* WHAT THE EXERCISE ASKS *
Could you update the records starting at the line that contains "label: Lien externe" and ending at the last record, writing them out again with "webpages" changed to "web pages" and everything else left as it is?

* DATA IN THIS EXERCISE *
::::::::::

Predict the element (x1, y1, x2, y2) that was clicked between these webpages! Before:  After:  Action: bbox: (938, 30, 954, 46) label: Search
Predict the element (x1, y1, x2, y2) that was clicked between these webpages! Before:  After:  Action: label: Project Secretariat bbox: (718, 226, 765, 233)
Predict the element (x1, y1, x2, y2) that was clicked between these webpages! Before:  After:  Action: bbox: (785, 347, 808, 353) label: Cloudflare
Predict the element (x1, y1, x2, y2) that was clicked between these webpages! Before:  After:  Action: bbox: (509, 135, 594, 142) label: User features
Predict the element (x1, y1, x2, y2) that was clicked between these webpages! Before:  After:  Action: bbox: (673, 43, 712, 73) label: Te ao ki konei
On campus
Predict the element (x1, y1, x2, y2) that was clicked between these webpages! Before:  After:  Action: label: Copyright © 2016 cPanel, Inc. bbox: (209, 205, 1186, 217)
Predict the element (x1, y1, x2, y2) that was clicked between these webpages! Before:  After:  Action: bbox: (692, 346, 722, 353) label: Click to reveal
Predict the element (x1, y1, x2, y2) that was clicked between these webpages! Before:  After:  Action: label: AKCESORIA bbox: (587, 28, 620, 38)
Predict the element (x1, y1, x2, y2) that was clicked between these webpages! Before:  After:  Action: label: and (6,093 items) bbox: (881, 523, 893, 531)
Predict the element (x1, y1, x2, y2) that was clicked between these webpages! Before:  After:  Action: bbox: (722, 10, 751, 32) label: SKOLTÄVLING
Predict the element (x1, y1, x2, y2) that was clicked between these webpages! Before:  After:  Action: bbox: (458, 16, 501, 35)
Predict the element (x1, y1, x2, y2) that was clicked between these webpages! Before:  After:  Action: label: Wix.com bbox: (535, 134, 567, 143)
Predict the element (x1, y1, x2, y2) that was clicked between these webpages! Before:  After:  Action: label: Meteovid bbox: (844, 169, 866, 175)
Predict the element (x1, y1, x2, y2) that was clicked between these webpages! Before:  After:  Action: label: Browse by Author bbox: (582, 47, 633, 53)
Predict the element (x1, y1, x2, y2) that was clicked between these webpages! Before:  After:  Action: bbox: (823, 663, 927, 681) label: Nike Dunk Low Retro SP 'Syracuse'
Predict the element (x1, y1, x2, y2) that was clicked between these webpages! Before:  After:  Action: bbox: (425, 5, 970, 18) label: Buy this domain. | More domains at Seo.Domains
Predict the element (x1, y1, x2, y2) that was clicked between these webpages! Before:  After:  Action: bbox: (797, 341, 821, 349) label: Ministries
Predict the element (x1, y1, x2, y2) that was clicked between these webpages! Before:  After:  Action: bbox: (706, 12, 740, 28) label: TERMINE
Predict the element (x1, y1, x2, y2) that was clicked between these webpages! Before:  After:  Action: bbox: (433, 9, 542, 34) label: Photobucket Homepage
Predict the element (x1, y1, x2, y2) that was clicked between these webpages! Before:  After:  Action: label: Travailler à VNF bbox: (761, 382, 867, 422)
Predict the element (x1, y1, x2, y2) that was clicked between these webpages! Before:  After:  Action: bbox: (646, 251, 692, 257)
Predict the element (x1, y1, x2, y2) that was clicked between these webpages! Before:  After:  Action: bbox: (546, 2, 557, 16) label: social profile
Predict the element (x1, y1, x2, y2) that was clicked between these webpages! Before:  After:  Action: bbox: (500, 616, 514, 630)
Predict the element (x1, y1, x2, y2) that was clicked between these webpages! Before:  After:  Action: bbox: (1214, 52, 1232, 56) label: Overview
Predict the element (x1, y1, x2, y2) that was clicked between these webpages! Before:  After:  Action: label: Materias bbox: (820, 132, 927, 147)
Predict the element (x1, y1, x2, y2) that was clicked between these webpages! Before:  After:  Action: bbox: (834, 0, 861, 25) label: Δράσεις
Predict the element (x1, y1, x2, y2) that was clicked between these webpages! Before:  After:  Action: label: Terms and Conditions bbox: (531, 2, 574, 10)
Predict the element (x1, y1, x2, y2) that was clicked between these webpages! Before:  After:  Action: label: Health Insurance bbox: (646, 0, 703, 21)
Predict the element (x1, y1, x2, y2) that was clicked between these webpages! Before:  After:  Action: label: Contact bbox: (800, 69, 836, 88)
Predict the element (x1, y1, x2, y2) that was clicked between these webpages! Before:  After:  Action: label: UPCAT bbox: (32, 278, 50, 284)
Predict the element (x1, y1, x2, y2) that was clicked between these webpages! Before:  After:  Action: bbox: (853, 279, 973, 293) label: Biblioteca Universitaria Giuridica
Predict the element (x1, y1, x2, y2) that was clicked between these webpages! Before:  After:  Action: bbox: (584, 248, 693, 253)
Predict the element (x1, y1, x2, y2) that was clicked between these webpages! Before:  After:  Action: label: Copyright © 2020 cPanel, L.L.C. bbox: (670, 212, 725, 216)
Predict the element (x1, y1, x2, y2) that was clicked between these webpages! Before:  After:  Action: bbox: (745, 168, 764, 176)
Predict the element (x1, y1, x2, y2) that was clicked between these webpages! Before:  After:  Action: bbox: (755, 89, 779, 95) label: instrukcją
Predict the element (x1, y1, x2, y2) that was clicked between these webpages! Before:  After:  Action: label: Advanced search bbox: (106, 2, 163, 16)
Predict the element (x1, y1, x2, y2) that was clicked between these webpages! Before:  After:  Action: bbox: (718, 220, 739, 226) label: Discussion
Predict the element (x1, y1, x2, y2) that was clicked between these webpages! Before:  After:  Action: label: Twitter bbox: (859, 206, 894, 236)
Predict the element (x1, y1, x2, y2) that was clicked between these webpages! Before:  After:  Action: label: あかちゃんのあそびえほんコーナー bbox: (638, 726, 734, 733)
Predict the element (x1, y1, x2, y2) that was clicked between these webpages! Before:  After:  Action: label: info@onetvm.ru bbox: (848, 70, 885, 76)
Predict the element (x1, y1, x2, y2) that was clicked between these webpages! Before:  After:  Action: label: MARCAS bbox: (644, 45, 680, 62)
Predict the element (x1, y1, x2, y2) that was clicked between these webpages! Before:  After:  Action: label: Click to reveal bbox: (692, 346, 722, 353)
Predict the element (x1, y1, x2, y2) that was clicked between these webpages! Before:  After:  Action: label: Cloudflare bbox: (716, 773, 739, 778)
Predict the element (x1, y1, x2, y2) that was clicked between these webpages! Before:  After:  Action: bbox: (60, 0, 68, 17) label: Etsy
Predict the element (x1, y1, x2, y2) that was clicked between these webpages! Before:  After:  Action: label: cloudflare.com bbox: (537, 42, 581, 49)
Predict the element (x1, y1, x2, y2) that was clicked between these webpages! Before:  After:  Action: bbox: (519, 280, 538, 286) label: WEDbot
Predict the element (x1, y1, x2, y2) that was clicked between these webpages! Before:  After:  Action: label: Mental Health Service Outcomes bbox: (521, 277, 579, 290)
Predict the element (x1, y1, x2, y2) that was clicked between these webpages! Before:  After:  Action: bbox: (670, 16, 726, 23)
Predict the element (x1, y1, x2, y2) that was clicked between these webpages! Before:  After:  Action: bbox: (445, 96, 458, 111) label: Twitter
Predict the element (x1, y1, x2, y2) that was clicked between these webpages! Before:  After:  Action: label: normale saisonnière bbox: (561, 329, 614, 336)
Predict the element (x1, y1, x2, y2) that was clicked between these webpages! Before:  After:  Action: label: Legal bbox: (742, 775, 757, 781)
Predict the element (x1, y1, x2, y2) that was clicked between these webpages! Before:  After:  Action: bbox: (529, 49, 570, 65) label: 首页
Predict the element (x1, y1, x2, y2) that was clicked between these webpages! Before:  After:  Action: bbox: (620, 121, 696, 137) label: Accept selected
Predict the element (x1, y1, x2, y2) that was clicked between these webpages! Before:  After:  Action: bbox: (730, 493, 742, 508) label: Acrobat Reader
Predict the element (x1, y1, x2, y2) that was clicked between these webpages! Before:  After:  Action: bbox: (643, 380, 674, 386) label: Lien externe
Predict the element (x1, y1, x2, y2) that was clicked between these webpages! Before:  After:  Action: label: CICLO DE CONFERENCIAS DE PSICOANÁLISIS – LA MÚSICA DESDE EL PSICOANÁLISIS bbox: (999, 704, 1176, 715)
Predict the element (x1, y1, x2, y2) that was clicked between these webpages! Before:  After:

::::::::::

* THE ANSWER *
Predict the element (x1, y1, x2, y2) that was clicked between these web pages! Before:  After:  Action: bbox: (643, 380, 674, 386) label: Lien externe
Predict the element (x1, y1, x2, y2) that was clicked between these web pages! Before:  After:  Action: label: CICLO DE CONFERENCIAS DE PSICOANÁLISIS – LA MÚSICA DESDE EL PSICOANÁLISIS bbox: (999, 704, 1176, 715)
Predict the element (x1, y1, x2, y2) that was clicked between these web pages! Before:  After:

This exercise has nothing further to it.